The city is buying into the concept – but not with money. O’Connor said the city has not earmarked any infrastructure improvements such as new sidewalks or paved trails specifically for the proposed arts village, but the City Council did recently adopt an arts village report and directed staff to work with the Cultural Council of Indian River County on the idea.
Spending money to create the arts village is up to the private sector.
Barbara Hoffman, executive director of Cultural Council, said there’s some movement on that front. She said she’s aware of at least three couples who would like to buy properties with the hope of converting the houses into places that would include art uses.
Artist Linda Barnett was crafting one of her handmade greeting cards in her downtown Vero Beach shop recently when she took a moment to voice her support for the proposed arts village.
“It would be a most remarkable addition to Vero Beach culture,” said Barnett, who works in the Rosewood Artisan Boutiques at 1443 19th Pl.
Many share that sentiment.
Neil Sickterman, a local landscape designer and volunteer with the arts village leadership team, said he could see art enthusiasts walking from the more busy art gallery area in downtown for a “jaunt” into the arts village to check out more galleries and see artists at work.
For those who doubt the viability of the plan, there is a nearby model. Supporters point to the Edgartown neighborhood in Fort Pierce, adjacent to that city’s busy, attractive waterfront.
As a result of creating the “Edgartown Settlement Zoning District,” Fort Pierce has witnessed a once-blighted area of old structures undergo about $1.5 million worth of property and construction investments and spring to life, said Kori Benton, a Fort Pierce city planner.
“The district revitalized property prices,” Benton said. “The reaction was favorable. The stakeholders started buying into it.”
Benton said Edgartown district property owners tapped into city incentives, such as historic preservation tax exemptions and matching grants for facade improvements.

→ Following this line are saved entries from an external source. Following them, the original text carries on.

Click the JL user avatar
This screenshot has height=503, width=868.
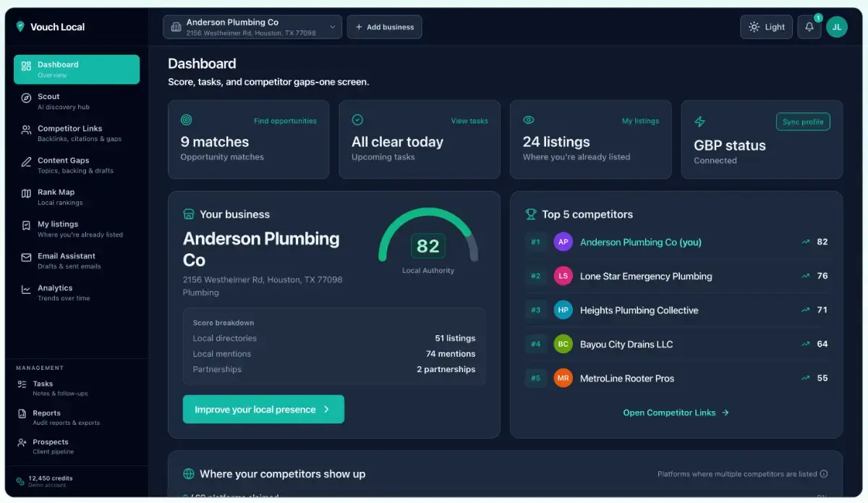[837, 27]
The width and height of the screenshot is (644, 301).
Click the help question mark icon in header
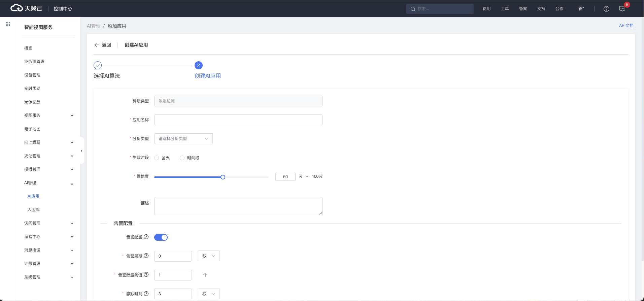point(606,9)
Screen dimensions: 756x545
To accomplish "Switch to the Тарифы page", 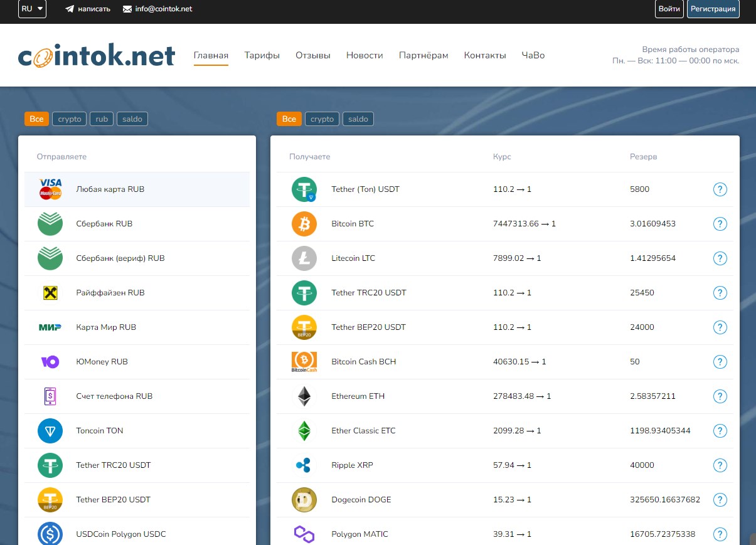I will [x=262, y=55].
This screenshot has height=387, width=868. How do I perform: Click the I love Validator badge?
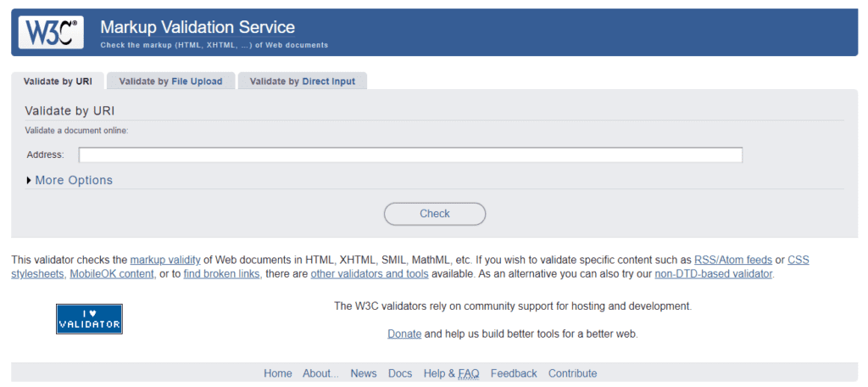89,318
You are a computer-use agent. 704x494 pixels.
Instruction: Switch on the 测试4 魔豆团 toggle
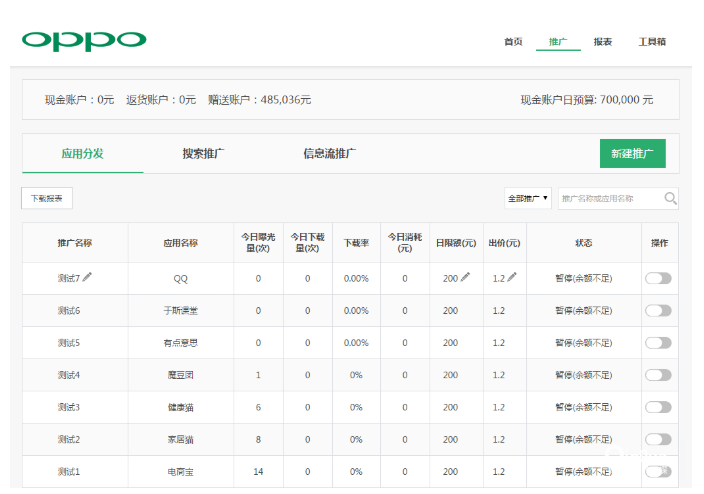click(x=658, y=375)

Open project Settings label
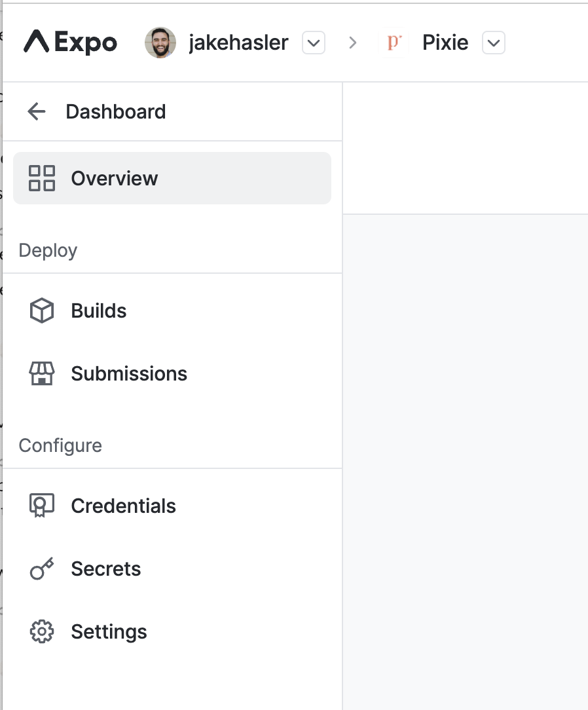pyautogui.click(x=109, y=631)
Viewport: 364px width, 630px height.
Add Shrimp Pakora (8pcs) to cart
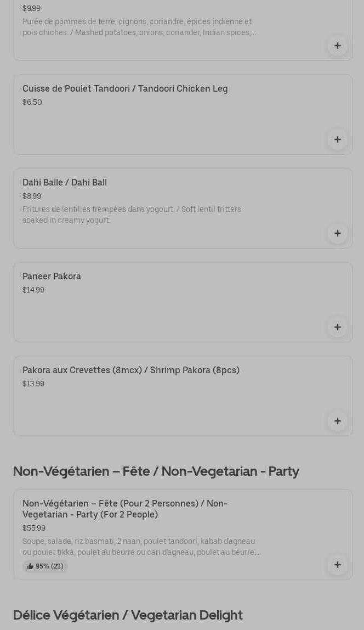pyautogui.click(x=337, y=421)
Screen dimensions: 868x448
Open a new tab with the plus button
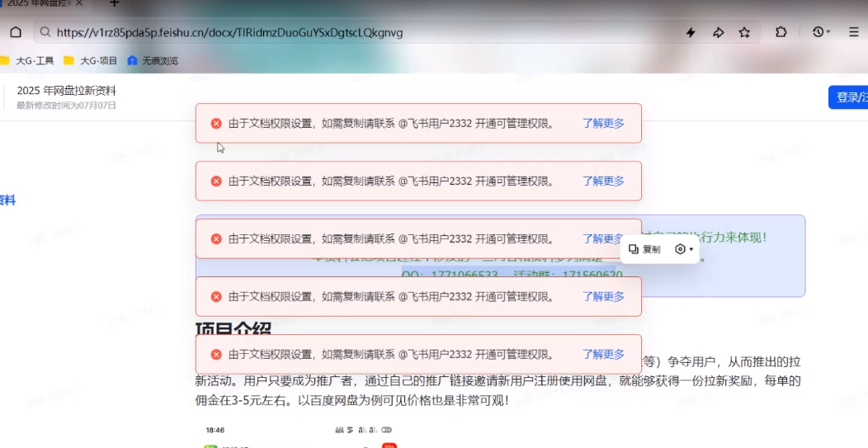tap(115, 3)
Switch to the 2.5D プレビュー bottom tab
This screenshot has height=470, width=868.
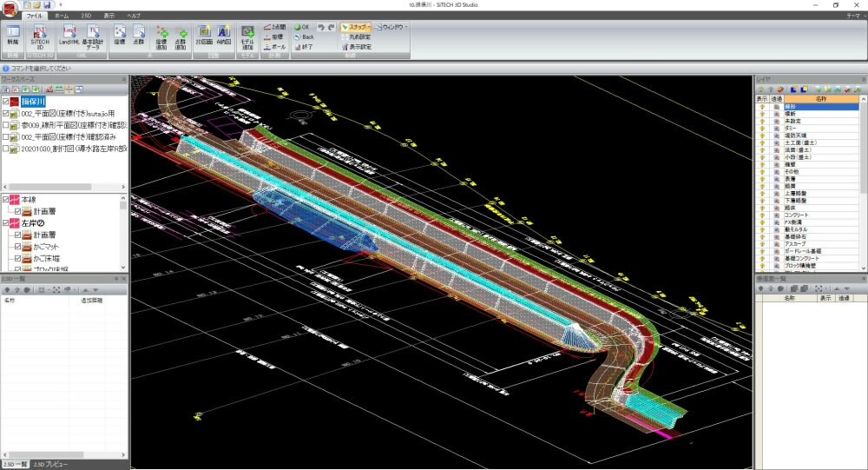50,465
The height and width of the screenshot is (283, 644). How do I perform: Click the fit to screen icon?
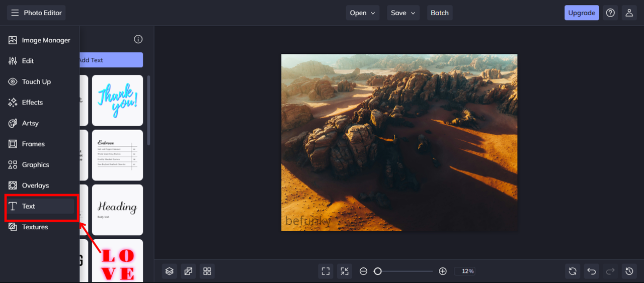326,271
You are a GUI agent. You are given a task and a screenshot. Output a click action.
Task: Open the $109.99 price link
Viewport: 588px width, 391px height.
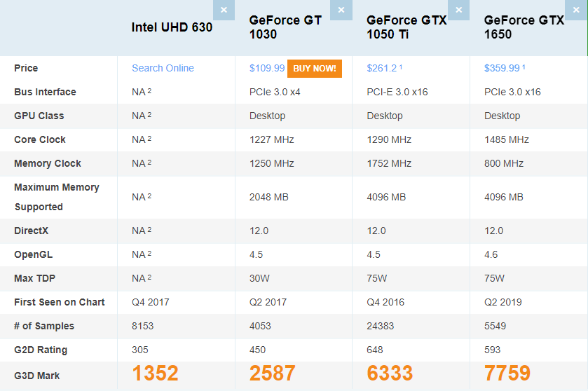click(267, 68)
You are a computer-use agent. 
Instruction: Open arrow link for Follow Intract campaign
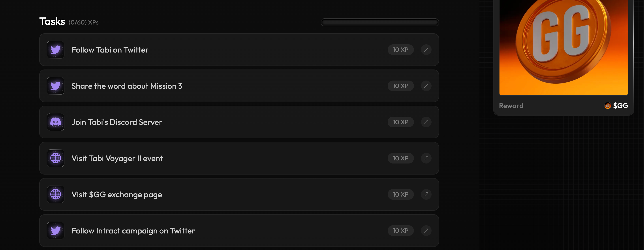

Don’t expect the recently-proposed Vero Beach version to happen overnight. In Fort Pierce, the downtown waterfront charrettes and community-wide historic preservation meetings began in 2008, with the first Edgartown neighborhood meeting occurring in July 2010 and the district’s final adoption in 2012, Benton said.
New property uses that were adopted include wine-cigar bars, craft beer brewery, bed and breakfasts, arts studios and art manufacturing businesses, pedicabs, child care and even retail sales, Benton said.
One of the biggest improvements was Sailfish Brewing, which has thrived since it opened three years ago at 407 N. 2nd Street. “It draws an eclectic crowd,” Benton said of the brewery in the Edgartown district.
Sailfish’s success could signal good things for the brewery and restaurant arts village investor Rechter plans for the former diesel power plant.
Hoffman said she envisions everything from an ice cream shop to a drug store to a fresh market in addition to art studios and galleries in the arts village
Hoffman also sees the district as playing host to festivals, outdoor theater and concerts, with sponsors, donors and grants helping pay for the public improvements.
Vero Beach’s top planning official, McGarry, said uses such as arts information centers, art studios and coffeehouses could easily be allowed in the area, but that some business uses would not fly.
“That’s where the rubber meets the road,” McGarry said.
“You want to retain the residential character and not overdo it with too many businesses.”